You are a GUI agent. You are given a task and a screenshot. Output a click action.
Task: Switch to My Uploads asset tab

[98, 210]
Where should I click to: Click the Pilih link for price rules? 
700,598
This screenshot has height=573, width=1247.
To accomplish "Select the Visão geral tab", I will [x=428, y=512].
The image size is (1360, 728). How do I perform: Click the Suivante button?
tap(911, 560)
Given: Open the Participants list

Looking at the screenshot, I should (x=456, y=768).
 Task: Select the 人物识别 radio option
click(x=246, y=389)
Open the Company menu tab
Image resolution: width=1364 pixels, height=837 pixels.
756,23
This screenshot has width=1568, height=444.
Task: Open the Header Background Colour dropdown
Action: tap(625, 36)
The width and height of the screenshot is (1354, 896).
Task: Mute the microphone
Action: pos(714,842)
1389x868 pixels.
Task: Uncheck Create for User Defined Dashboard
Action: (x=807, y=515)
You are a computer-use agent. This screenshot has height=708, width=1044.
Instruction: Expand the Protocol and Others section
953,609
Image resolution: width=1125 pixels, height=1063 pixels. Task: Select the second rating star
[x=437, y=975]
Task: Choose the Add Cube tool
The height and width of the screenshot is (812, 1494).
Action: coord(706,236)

> YOUR INSTRUCTIONS: Rewrite the items from the start through the line holding "Looking at the", inclusive, replacing "Participants" with "Attendees" and leaving everything else unchanged.

> PROBLEM SOLUTION:
You are a GUI agent. You are given a task and a screenshot. Output a click action.
Task: Switch to My Uploads asset tab

[98, 210]
Where should I click to: Click the Pilih link for price rules? 
700,598
This screenshot has height=573, width=1247.
To accomplish "Select the Visão geral tab", I will [x=428, y=512].
The image size is (1360, 728). How do I perform: Click the Suivante button?
tap(911, 560)
Given: Open the Attendees list

Looking at the screenshot, I should (x=456, y=768).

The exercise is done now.